Simon Angell (Thus Owls) à la guitare et Tommy Crane aux percussions n’avaient jamais enregistré de projet en duo, malgré de nombreuses années de collaboration dans de nombreuses aventures musicales de la riche scène montréalaise. Ce Angell & Crane éponymement nommé nous présente un aperçu du genre de foisonnement créatif spontané qui peut jaillir de la rencontre de deux as de l’improvisation contemporaine, à base rock, et instru savante/intuitive.
Parce que, il faut le souligner, les deux artistes se sont installés dans un studio pendant six jours, ont improvisé, laissé exploser toutes les inspirations du moment afin de faire un album. Là où la démarche diverge substantiellement des habitudes du genre, c’est que la production subséquente est devenue une participante à part entière du résultat final. Pas seulement sonore, mais musical et dialectique. Les puristes de l’impro vont souvent délaisser l’étape post captation. Ce qui importe, c’est que le rendu final soit fidèle au plus haut point à l’expérience créatrice du moment improvatoire.
Ici, une autre attitude s’est imposée. Les quelque 40 heures de musique captées ont été travaillées comme un matériau brut servant de base à la composition d’un corpus final d’une quarantaine de minutes.
Le résultat s’avère tout à fait réussi, une sorte de spontanéité dessinée avec attention. Le jeu des textures est important, et emballant. Les motifs, reflets, et autres mouvements tridimensionnels vont et viennent comme les remous d’un flux musical ondoyant, de gauche à droite et surtout d’avant en arrière et vice-versa. Mais toute l’excellente spatialisation ne serait qu’artifice si les élans instinctifs de Angell et Crane n’étaient pas solidement ancrés dans une narration, certes impressionniste/expressionniste, mais solidement cohérente.

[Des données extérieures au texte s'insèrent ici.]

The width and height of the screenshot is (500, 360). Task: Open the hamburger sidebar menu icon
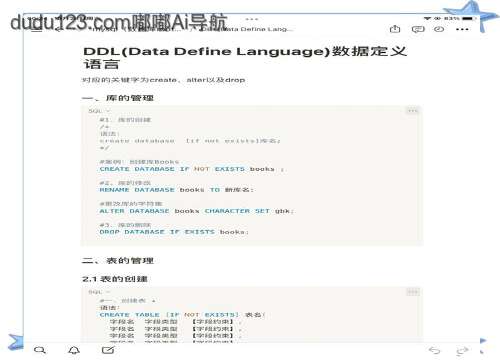(x=37, y=29)
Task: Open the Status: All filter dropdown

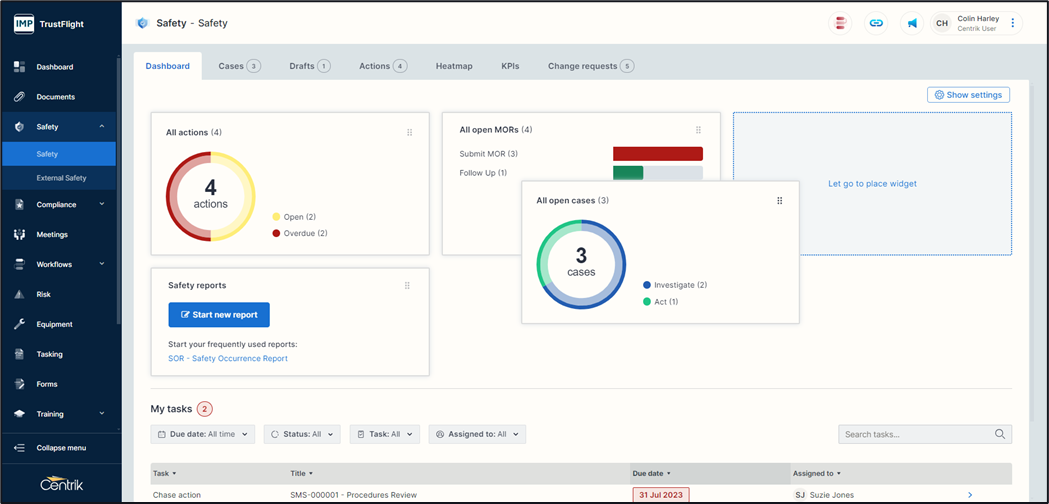Action: (302, 434)
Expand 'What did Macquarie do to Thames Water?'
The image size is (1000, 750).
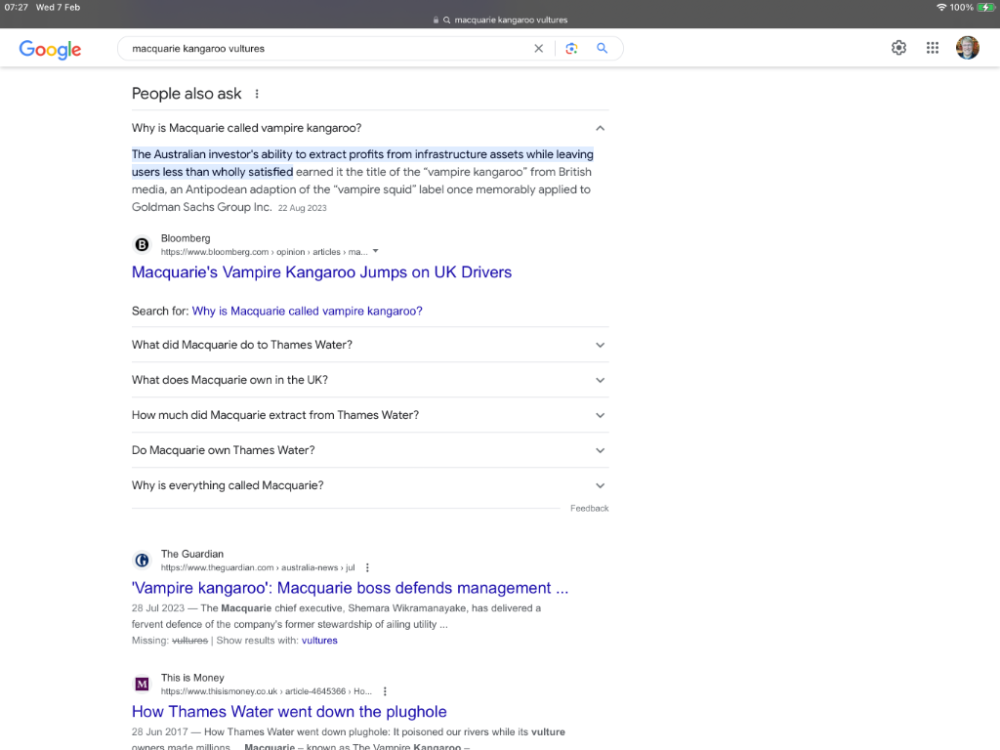[x=600, y=345]
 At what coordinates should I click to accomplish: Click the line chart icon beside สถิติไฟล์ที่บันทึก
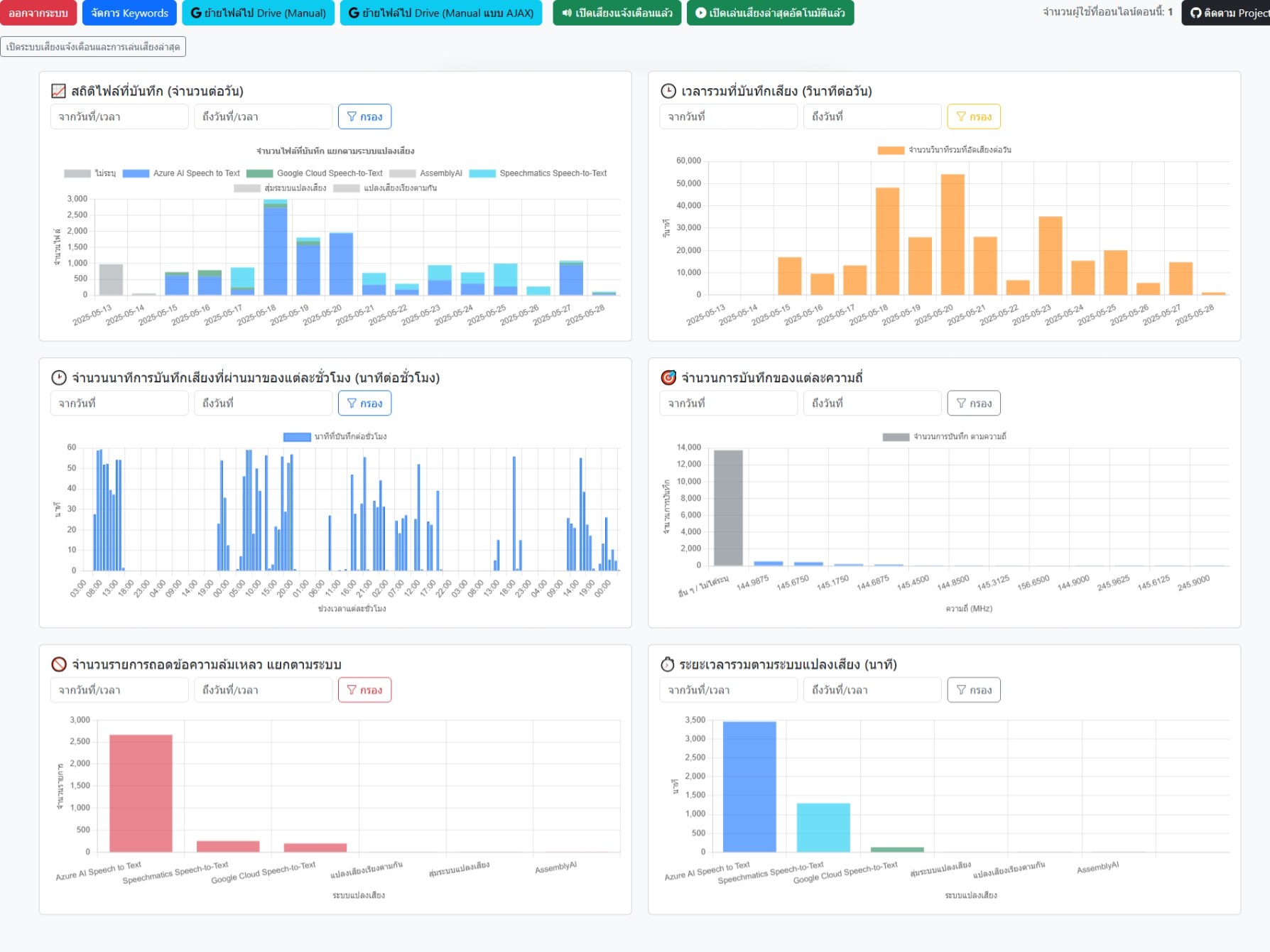[58, 91]
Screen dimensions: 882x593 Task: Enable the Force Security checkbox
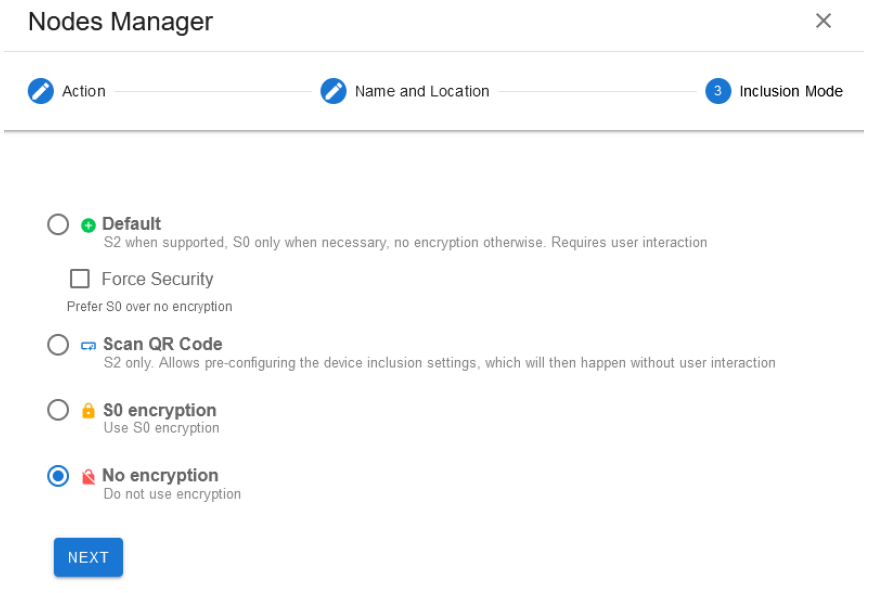pyautogui.click(x=80, y=279)
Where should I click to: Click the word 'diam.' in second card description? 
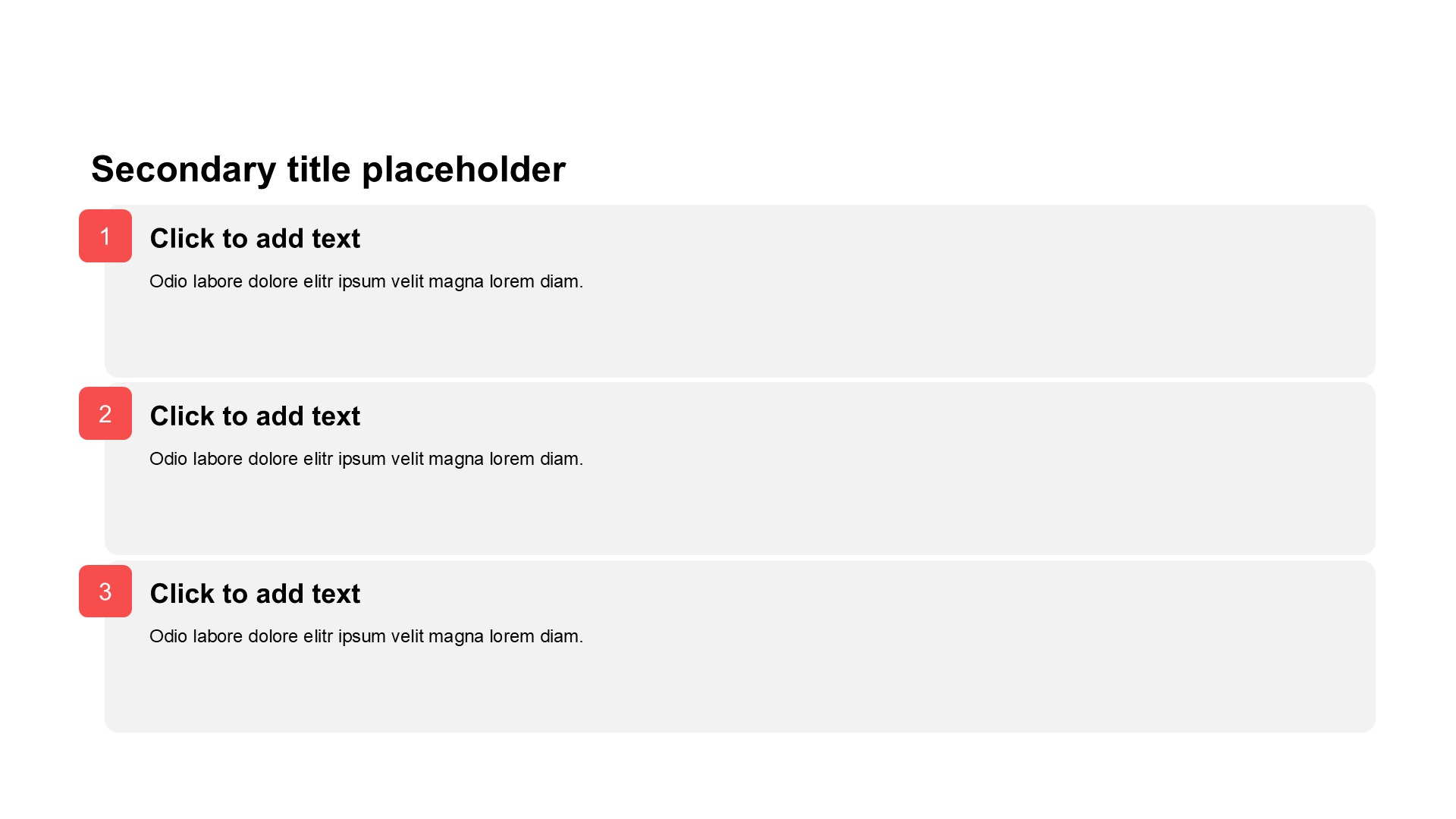561,459
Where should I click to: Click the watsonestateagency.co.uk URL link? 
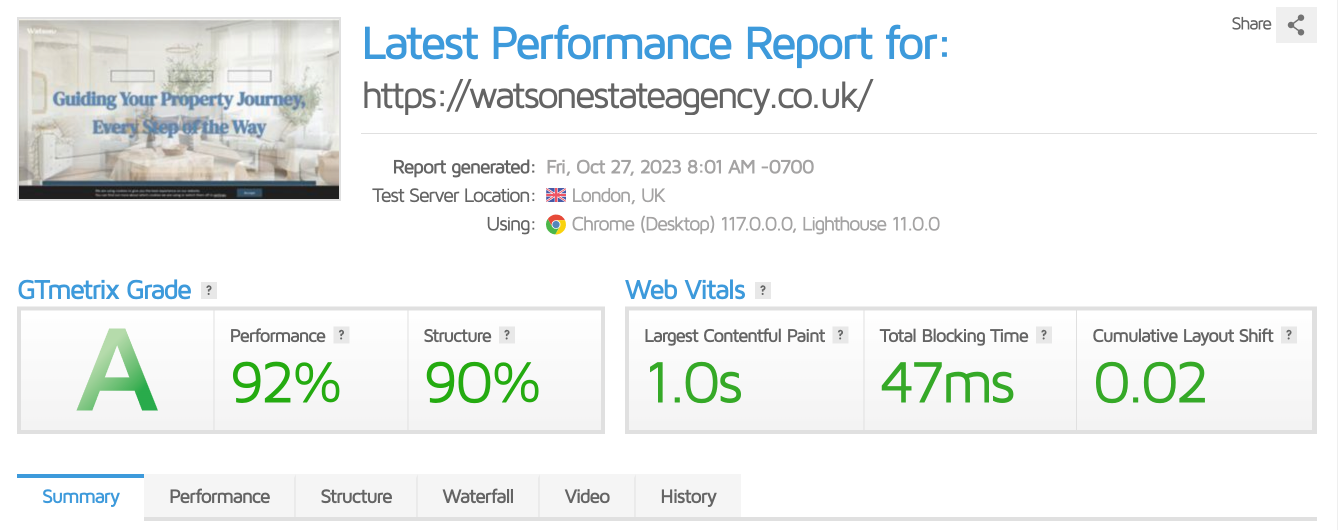(617, 95)
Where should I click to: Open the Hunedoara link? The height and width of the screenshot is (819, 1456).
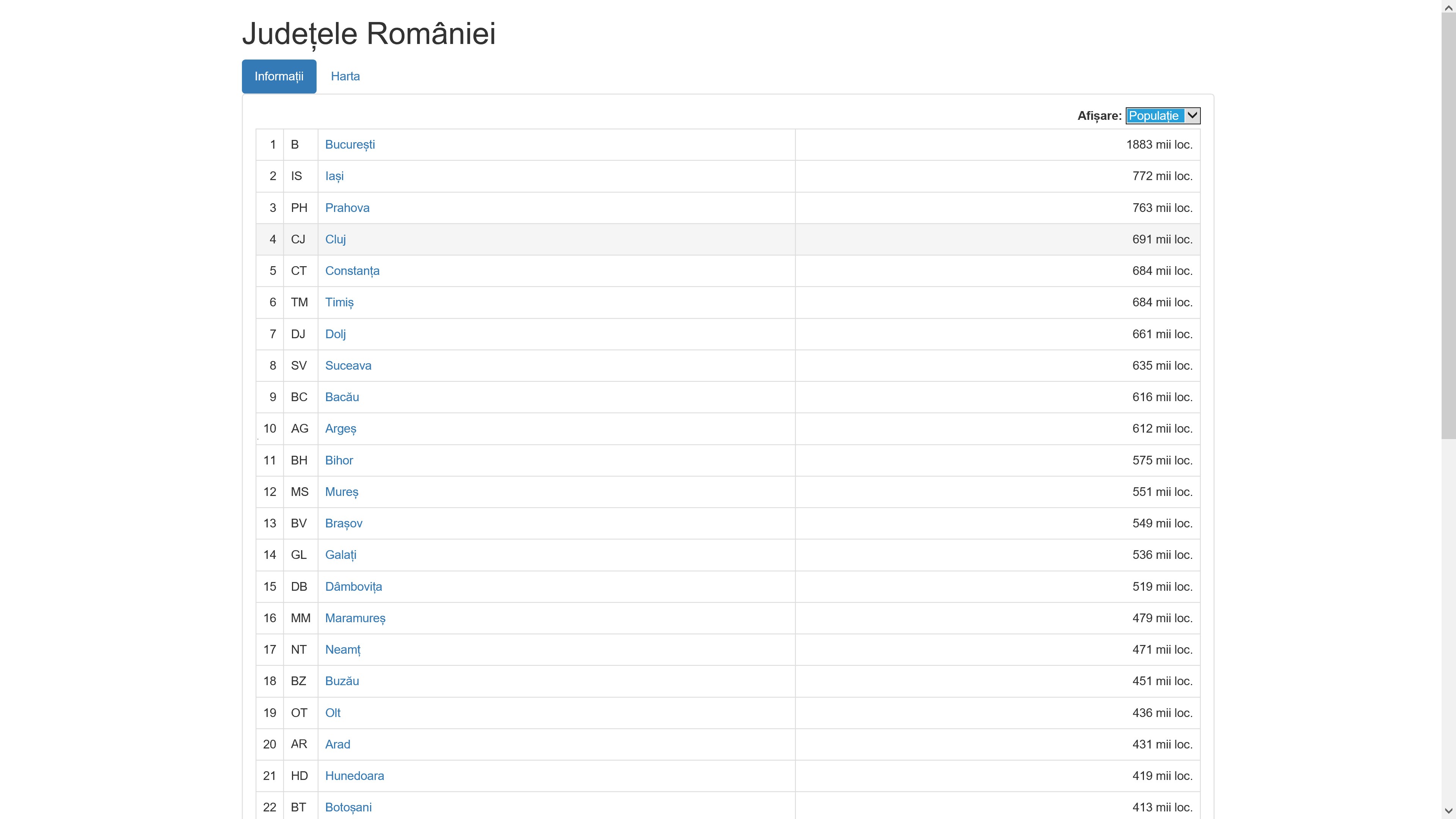(x=355, y=776)
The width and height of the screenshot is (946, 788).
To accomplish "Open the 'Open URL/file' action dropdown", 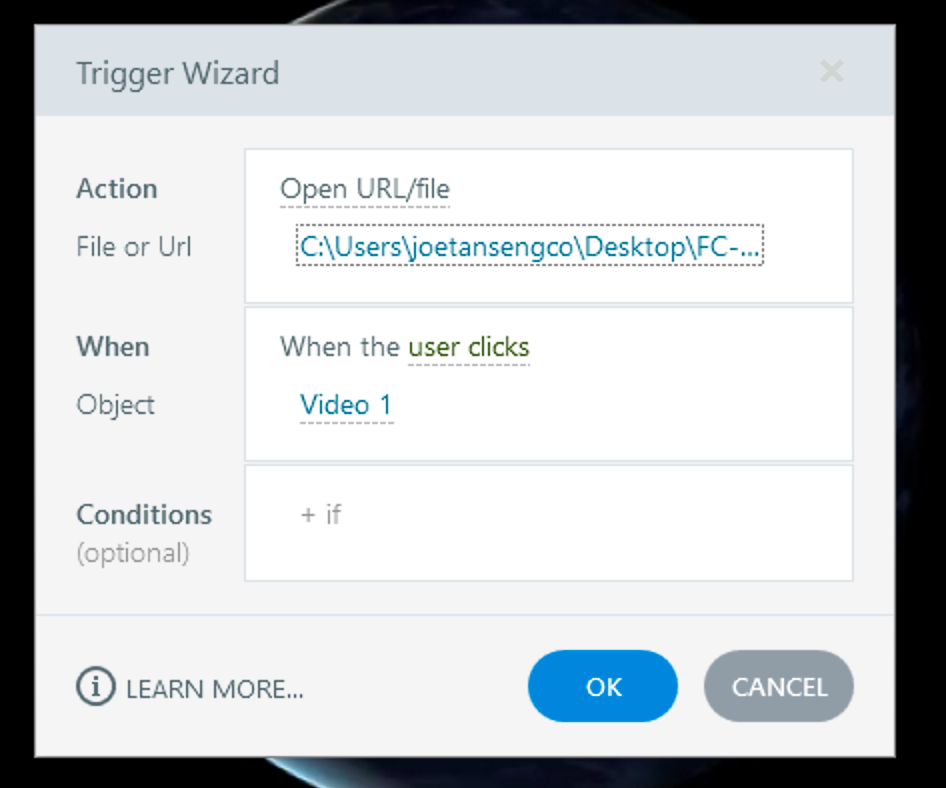I will [x=364, y=189].
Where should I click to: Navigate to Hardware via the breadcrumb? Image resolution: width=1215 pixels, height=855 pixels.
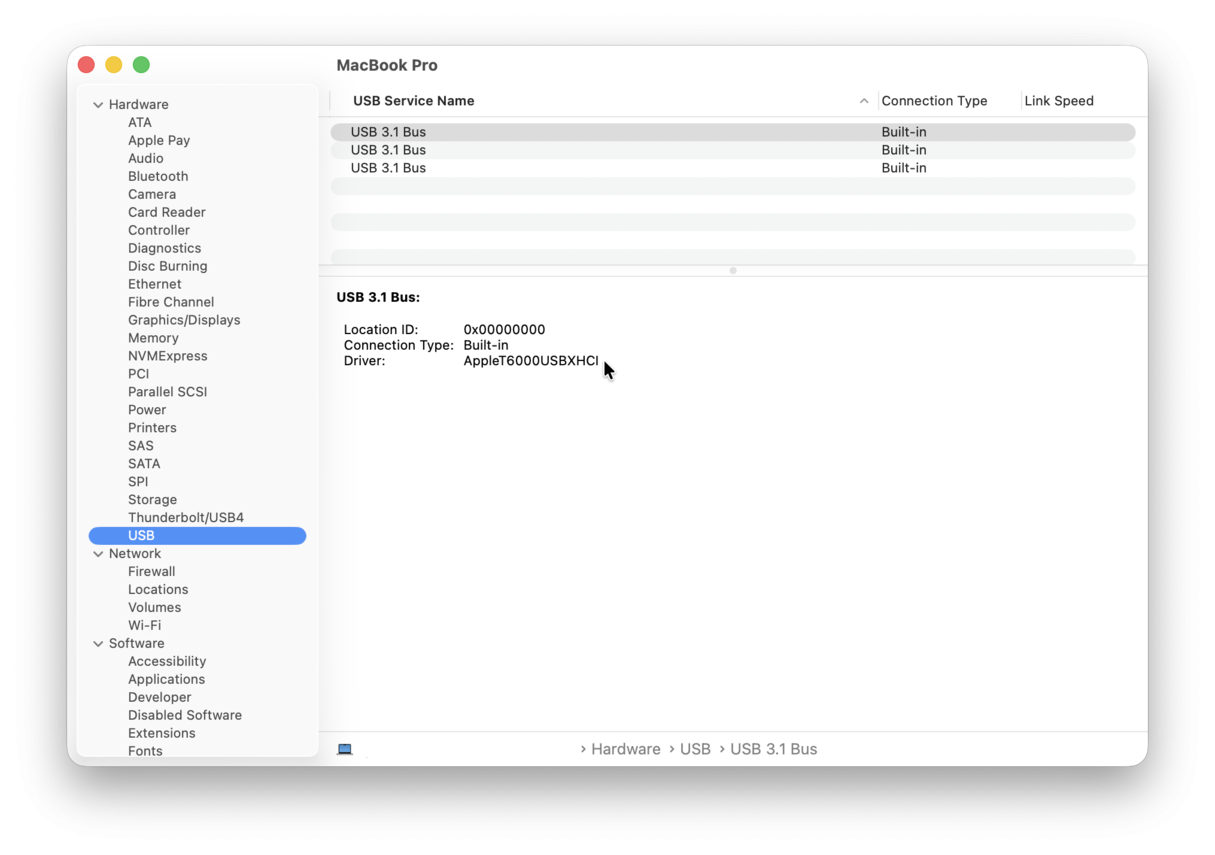(x=625, y=748)
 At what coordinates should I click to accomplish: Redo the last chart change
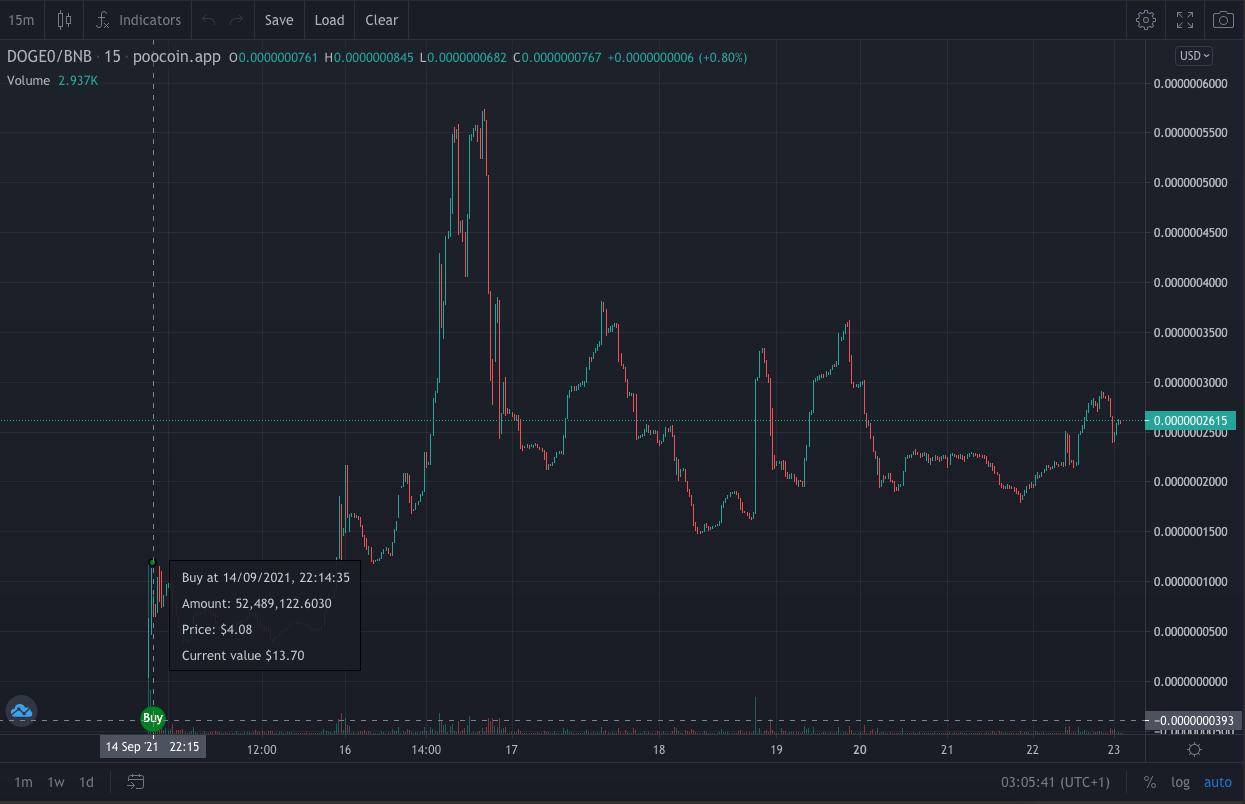click(236, 20)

Sont conviés plusieurs pans des musiques indies/expérimentales de la scène du Montreal Sound dans une trame largement onirique et ambiante. Le drone, le no wave punk, un peu de shoegaze, l’abstraction contemporaine. Les deux artistes se questionnent et se répondent dans un discours parfois fantomatique, parfois plus incarné, entre l’acoustique et l’électrique. S’ajoutent occasionnellement les apparitions déstabilisantes mais excitantes de la chanteuse Sarah Rossy et de la saxophoniste Charlotte Greve. Tout cela est souvent trés beau et rêveur.
Angell & Crane est un petit bijou de musique d’improvisation indie expérimentale.